I keep telling myself that “three” was a very hard year for us with Emma, too. I vaguely remember thinking “Wow, the ‘terrible twos’ were NOTHING compared to three.”
So I went on a little scavenger hunt looking for some documentation of the low points of parenting back when Em was a mere three-year old girl. I did a search in my blog for tantrums and I got eight different hits. Hmmm…all of them are tagged with Addison, like this one, or this one, and this one…oh yeah…and THIS one.
So I went back to the old journal, pre-blog days, and still couldn’t find any entries that confirm my suspicions that Em was a three-year old terror, too.
Huh. That Mommy-amnesia is a really powerful thing apparently. Or I just didn’t have time to capture the loveliness of Emma’s temper tantrums?
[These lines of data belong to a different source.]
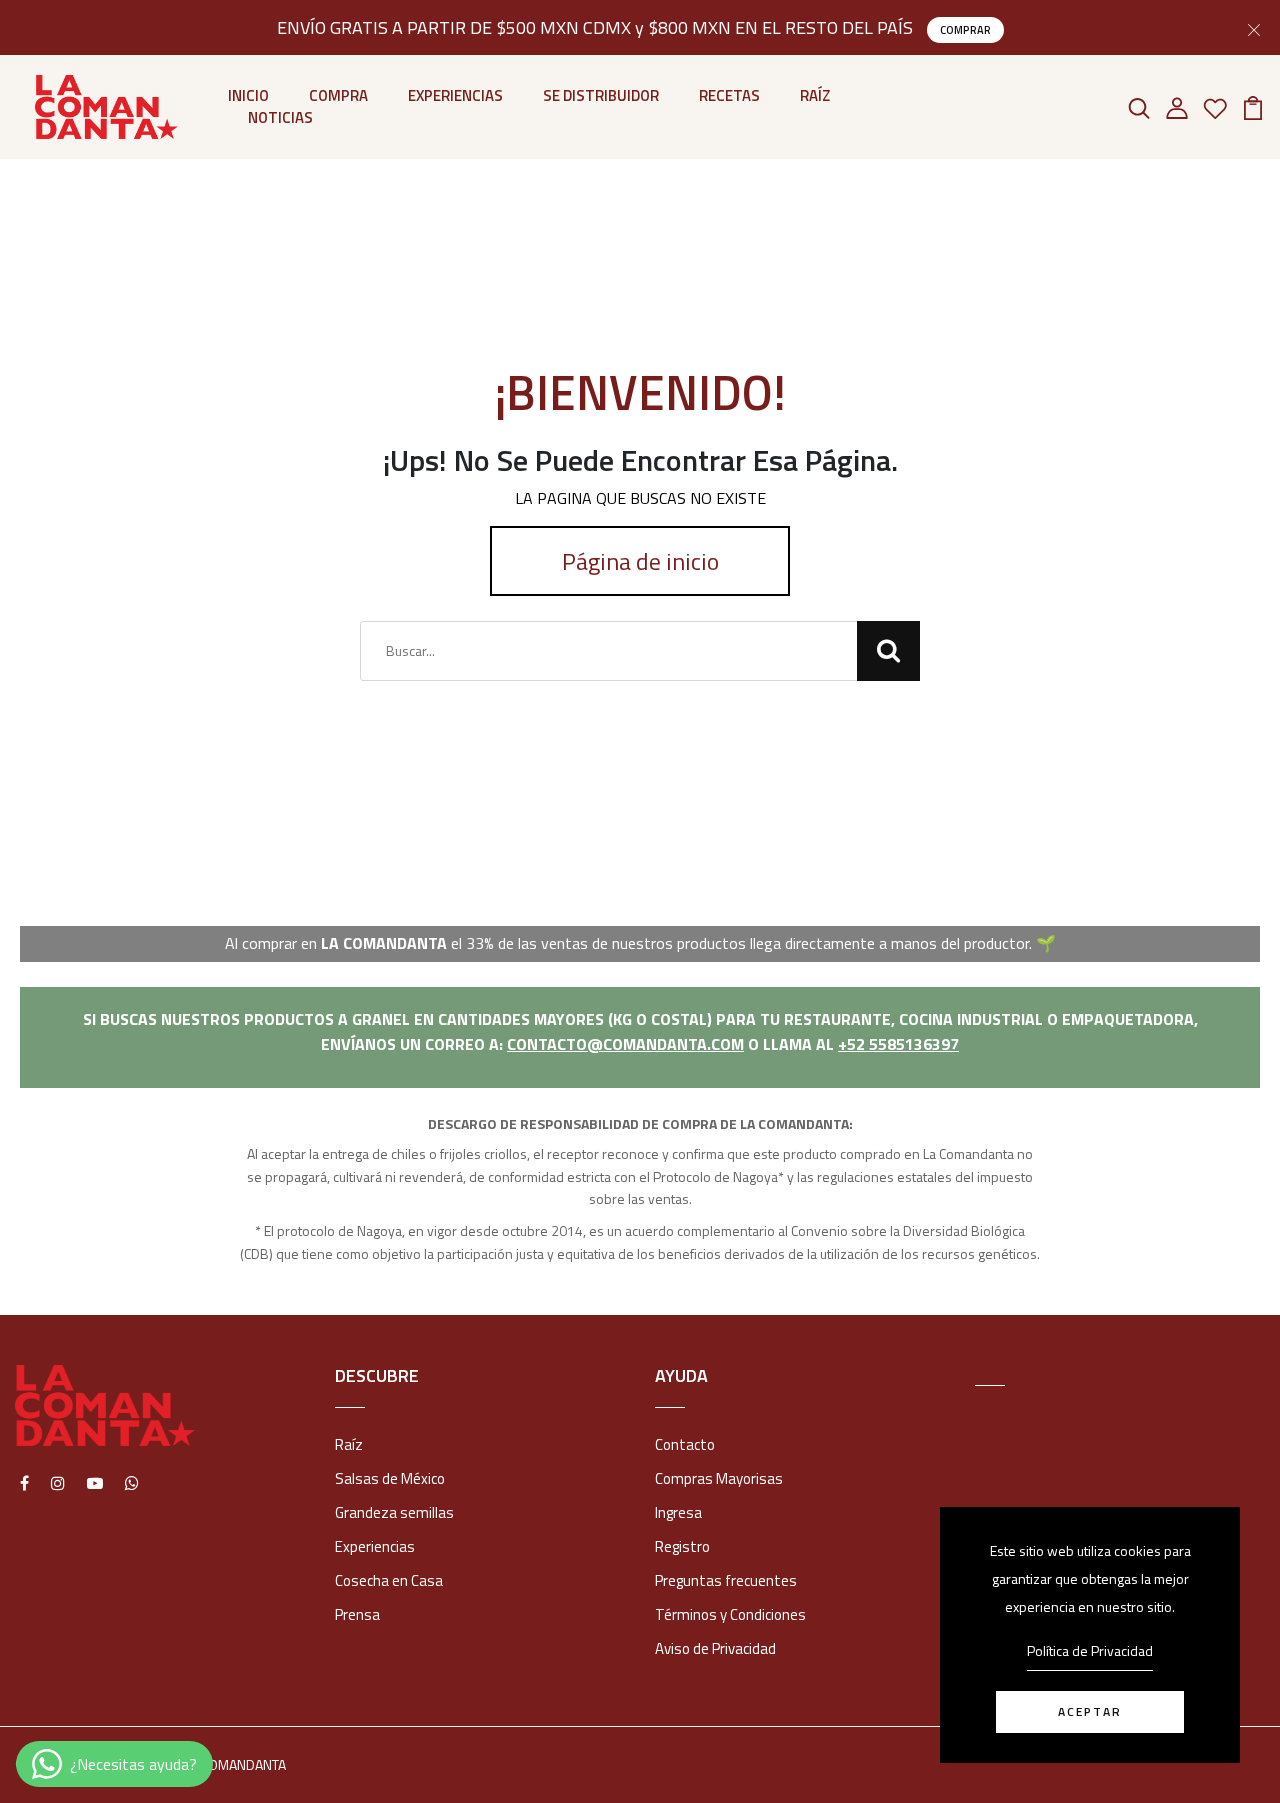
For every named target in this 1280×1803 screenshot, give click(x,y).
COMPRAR (965, 30)
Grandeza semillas (394, 1512)
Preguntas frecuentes (726, 1580)
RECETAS (729, 96)
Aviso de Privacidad (715, 1648)
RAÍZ (815, 96)
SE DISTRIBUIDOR (601, 96)
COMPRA (338, 96)
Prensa (357, 1614)
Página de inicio (640, 561)
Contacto (685, 1444)
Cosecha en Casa (389, 1580)
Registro (682, 1546)
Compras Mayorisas (719, 1478)
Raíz (349, 1444)
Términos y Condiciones (730, 1614)
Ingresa (678, 1512)
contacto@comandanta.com (625, 1044)
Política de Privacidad (1090, 1650)
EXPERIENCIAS (455, 96)
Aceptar (1090, 1711)
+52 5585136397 (898, 1044)
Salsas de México (390, 1478)
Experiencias (375, 1546)
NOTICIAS (280, 118)
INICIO (248, 96)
Seriously though, Addison has become a bit of a little dictator. She wants this food (Alphabet pasta for breakfast, lunch and dinner, please? No? Then I’ll sit here and not eat anything!), this outfit (Only the purple and blue sundress – nooooo, not that skirt! AAAAAHHH! The skirt is searing the skin off of her body, it is not acceptable!), to be carried (I can’t possibly walk another step. I’ll just stand here in the middle of the sidewalk. Will. Not. Walk. Another. Step.) – and if any of these demands are not met? Eardrum shattering screams. Lots of them.
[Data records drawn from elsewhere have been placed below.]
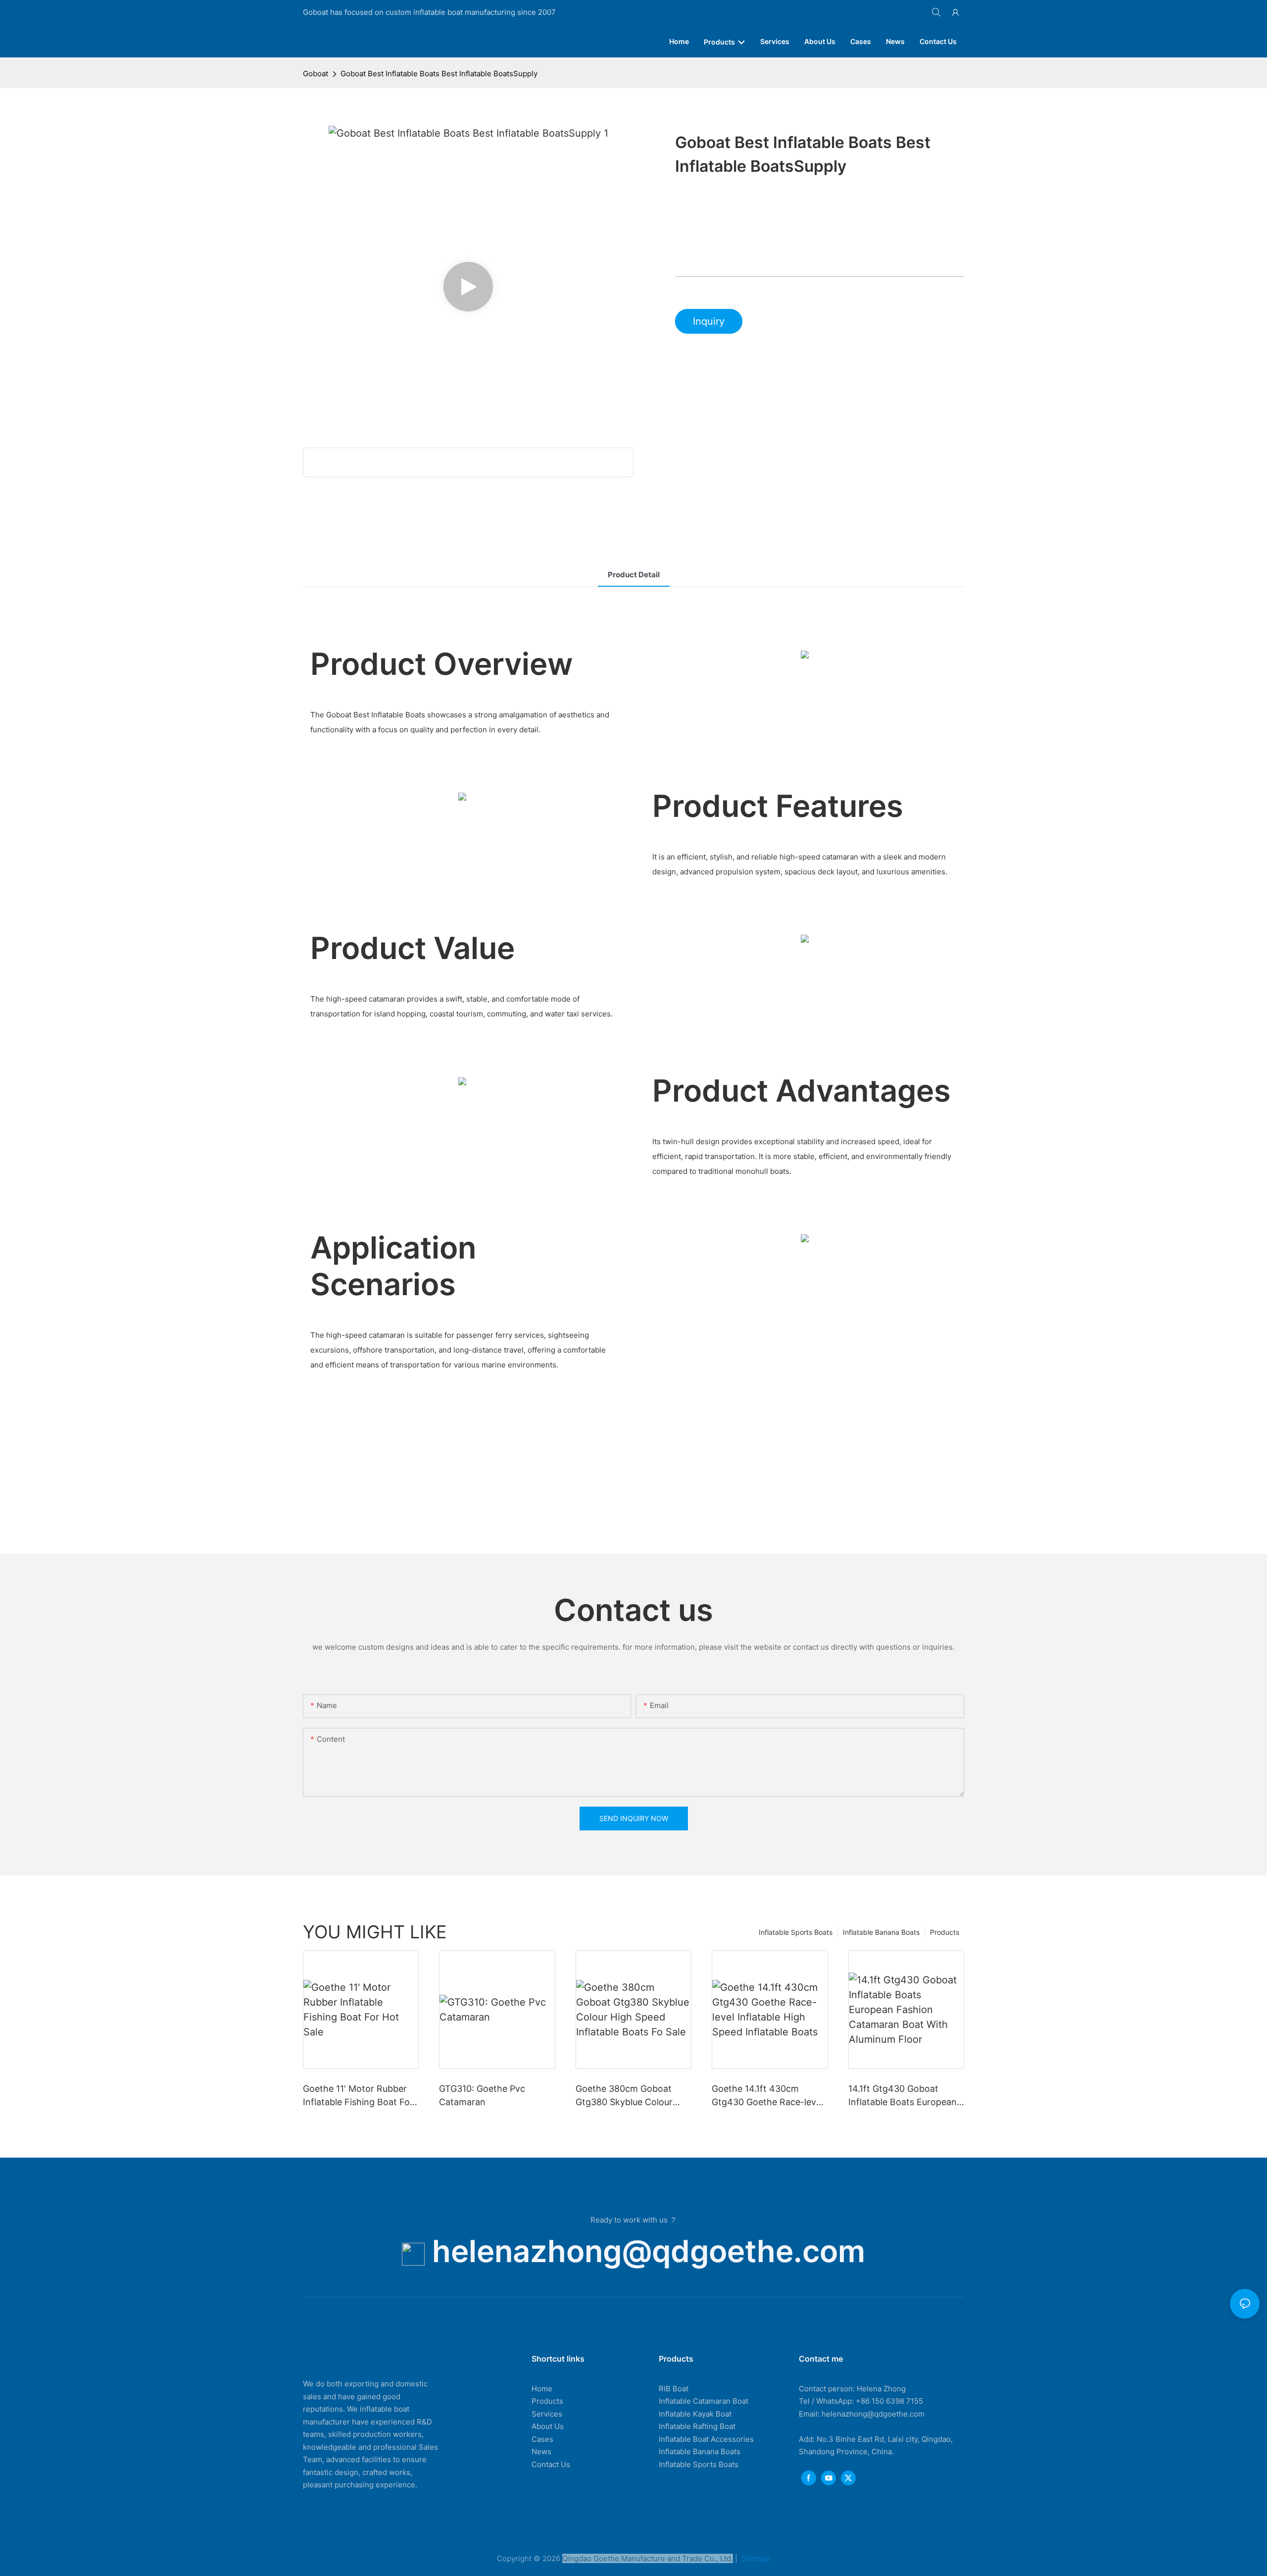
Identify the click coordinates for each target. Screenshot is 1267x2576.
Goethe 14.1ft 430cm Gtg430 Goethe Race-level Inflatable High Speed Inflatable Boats (767, 2096)
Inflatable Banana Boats (881, 1932)
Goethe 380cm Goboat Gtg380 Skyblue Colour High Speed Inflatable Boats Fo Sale (624, 2096)
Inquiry (709, 321)
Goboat (315, 73)
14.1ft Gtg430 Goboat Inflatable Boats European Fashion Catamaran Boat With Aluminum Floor (902, 2096)
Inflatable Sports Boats (795, 1932)
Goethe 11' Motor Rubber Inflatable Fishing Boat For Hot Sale (358, 2096)
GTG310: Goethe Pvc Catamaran (482, 2095)
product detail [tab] (634, 574)
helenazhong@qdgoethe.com (648, 2251)
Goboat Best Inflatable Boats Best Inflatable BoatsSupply (439, 73)
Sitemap (754, 2558)
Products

Yesterday we went to try out a little gymnastics class and had 12 minutes to get back home and across the street to pick up Em from school. By the time we pulled into the driveway, we had about 3 minutes to get over to the school.
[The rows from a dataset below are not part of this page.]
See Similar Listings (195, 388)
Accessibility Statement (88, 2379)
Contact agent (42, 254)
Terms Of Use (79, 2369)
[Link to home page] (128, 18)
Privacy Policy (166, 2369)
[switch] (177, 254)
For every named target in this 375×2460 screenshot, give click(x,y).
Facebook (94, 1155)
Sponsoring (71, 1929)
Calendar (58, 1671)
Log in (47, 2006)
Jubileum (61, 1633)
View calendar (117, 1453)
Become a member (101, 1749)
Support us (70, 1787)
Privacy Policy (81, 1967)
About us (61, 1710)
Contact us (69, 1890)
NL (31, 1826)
I said to her, “Ad, put your shoes on and get out of the car, we have to go get Em.” Reasonable request, right? You would have thought that I had asked her to put on shoes that were two sizes too small and run a mile.
“I don’t waaaaant tooooo! I’ll just sit heeeeeere. YOU go get Emmmmmaaa!” The “here” being shoeless in the middle of the driveway.
So I put her shoes on her, dodging the kicking and stomping, and took her by her hand and started to march her across the street.
And then the screaming commenced. Top of her lungs, stop you in your tracks (because surely the child who is screaming like that is being beaten, kidnapped or run over by a car), shrieking like has never been heard before. And it continued the entire way to Em’s school, while I picked up Em, back across the street and up the path to our house, up the stairs (at this point I had let go of her hand and picked her up) and into her room.
And it did not end for 20 minutes.
Emma sat downstairs with her hands over her ears. “Mama, why is Addie screaming like that?”
“Um, I am not really sure, Em. I have to think it is just a matter of stubborn will right now.”
When it was finally quiet I went upstairs and opened the door.
“Addie. Do you have something to say to me?”
“Yes. I don’t want my door shut, Mama!”
“Ok. But when you scream like that you are going to stay in your room until you settle down. Now do you have something to say to me?”
(She really looked like she was searching for the right thing to say.”
“Um. Yes. I really don’t like it when my door is shut, Mama.”
Grrr…she did finally apologize, but the tantrums seem to be more frequent lately and have frayed my already unraveling nerves. And they are just over the silliest things. But, I figure I might as well document it so I can look back and have a good laugh.
I am going to laugh about this one day, right? Right??